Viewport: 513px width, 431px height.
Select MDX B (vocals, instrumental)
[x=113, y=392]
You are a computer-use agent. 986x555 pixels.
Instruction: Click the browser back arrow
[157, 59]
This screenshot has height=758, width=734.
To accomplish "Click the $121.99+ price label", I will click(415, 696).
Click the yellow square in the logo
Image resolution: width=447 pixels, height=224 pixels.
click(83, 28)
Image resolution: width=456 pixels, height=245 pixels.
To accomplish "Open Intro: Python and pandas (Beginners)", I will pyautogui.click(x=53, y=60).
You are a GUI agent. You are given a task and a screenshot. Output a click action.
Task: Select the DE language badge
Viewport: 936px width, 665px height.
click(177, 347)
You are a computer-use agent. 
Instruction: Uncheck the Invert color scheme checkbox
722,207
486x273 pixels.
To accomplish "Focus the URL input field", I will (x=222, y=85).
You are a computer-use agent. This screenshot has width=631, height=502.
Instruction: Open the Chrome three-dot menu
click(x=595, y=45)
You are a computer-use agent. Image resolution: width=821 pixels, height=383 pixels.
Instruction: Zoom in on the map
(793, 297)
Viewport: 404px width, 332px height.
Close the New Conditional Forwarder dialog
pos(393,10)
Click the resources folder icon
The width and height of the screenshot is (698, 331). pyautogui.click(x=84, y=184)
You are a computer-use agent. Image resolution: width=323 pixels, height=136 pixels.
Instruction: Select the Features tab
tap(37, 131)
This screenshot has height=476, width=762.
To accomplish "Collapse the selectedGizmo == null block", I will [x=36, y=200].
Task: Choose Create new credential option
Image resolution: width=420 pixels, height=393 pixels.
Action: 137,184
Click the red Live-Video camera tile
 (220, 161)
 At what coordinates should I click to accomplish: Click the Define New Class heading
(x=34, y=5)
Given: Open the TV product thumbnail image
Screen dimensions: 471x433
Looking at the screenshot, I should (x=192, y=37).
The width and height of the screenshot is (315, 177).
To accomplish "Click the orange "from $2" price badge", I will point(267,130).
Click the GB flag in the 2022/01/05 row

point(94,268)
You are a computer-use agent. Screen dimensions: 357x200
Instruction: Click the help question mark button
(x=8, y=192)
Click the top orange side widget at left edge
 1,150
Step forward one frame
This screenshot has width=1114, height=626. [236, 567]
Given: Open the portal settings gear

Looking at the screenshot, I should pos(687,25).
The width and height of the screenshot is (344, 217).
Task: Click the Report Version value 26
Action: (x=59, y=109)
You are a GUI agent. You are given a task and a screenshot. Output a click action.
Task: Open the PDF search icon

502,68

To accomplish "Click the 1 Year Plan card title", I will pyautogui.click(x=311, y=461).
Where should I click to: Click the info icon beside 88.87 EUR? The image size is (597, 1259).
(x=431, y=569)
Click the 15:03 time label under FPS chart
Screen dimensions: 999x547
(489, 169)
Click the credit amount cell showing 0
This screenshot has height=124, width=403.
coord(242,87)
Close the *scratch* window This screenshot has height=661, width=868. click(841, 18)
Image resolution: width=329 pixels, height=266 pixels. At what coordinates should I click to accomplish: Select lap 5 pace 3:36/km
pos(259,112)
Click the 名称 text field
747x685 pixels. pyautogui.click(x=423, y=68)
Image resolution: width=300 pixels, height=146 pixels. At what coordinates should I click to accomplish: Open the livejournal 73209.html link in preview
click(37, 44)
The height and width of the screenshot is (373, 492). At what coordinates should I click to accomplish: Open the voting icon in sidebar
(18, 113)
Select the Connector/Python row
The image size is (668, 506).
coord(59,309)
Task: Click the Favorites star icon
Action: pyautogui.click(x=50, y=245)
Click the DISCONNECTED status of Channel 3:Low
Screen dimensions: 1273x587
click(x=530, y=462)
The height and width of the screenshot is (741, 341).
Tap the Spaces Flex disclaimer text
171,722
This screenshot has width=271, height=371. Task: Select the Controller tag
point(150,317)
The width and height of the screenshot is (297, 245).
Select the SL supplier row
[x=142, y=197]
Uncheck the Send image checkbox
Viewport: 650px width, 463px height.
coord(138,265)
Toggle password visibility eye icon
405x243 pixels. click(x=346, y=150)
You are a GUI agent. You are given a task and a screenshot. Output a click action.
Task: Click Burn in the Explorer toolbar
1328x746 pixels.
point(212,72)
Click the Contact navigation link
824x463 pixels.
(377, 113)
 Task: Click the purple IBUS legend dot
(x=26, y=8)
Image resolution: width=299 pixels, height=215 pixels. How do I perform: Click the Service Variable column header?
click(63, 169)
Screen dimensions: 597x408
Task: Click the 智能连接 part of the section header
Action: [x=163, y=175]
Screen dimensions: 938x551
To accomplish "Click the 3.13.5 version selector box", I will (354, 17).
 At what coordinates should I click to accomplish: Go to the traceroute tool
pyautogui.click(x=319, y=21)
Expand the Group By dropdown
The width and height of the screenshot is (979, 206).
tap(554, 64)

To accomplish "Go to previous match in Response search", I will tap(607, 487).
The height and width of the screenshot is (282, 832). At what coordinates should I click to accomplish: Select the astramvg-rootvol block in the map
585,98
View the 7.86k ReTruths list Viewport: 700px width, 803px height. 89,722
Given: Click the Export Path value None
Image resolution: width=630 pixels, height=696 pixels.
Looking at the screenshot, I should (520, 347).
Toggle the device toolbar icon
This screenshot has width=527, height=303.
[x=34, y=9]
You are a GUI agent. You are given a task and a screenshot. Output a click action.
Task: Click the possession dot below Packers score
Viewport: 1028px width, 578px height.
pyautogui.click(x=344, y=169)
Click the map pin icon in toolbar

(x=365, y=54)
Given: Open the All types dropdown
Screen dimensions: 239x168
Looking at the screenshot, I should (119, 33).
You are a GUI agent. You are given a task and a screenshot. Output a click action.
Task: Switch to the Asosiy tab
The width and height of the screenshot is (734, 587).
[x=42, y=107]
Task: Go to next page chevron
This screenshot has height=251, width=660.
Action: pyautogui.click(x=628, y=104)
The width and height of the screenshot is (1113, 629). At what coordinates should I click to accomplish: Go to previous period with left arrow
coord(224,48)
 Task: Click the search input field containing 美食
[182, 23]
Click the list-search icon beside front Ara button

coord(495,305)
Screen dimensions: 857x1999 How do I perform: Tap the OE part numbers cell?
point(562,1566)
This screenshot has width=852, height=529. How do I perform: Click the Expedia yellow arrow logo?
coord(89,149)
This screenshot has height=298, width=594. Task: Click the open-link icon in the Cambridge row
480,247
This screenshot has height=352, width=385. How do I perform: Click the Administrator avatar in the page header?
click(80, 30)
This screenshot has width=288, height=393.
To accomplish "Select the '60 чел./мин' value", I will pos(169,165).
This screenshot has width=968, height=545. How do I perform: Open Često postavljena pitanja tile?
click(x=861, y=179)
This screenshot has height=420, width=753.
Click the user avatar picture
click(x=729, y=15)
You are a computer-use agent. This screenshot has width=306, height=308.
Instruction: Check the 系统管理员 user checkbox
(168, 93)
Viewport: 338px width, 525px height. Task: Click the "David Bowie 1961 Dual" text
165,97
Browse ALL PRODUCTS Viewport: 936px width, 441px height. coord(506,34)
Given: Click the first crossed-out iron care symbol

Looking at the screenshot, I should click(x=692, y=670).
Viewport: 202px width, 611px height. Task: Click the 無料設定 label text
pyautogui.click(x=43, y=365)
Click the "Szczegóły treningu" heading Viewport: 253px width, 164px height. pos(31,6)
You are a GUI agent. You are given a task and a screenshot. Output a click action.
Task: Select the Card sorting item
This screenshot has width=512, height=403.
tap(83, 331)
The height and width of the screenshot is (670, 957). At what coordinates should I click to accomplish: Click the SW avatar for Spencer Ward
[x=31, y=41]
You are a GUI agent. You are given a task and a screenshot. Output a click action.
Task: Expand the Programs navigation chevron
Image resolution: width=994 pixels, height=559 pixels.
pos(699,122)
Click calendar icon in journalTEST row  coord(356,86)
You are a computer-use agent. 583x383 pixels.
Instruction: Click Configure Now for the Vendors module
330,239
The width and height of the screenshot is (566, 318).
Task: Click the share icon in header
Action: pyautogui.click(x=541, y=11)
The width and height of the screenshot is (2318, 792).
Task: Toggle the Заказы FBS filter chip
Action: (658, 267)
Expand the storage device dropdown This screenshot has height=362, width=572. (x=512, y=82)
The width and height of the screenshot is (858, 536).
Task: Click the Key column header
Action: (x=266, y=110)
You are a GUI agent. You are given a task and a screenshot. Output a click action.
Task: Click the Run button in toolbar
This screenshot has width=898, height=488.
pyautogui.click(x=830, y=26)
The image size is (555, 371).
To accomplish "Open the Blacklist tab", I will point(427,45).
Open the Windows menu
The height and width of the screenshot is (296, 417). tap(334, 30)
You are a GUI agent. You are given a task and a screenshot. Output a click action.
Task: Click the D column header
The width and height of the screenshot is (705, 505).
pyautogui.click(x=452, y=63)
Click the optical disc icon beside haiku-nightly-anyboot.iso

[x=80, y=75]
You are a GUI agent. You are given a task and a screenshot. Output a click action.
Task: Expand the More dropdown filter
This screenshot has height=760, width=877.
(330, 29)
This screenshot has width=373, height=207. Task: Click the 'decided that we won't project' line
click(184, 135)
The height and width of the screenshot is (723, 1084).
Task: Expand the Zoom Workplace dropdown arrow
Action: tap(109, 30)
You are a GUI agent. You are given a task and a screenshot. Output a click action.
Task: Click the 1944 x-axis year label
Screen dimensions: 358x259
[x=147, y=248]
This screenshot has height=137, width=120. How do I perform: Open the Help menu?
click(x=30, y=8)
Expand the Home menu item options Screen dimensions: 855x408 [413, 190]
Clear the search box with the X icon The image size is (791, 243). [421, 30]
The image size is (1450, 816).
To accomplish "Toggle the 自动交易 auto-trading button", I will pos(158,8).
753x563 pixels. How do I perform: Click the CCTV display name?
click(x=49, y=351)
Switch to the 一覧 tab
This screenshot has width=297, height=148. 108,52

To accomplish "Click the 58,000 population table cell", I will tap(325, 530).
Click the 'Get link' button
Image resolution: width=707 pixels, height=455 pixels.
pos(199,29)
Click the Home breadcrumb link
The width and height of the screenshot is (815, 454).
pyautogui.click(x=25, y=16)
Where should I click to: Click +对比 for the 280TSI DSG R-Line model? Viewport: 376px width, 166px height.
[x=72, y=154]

__Task statement__
Within the data above, pick out all lines holding the word "navigation".

__Task solution__
Click the Contact navigation link
Task: Expand the Programs navigation chevron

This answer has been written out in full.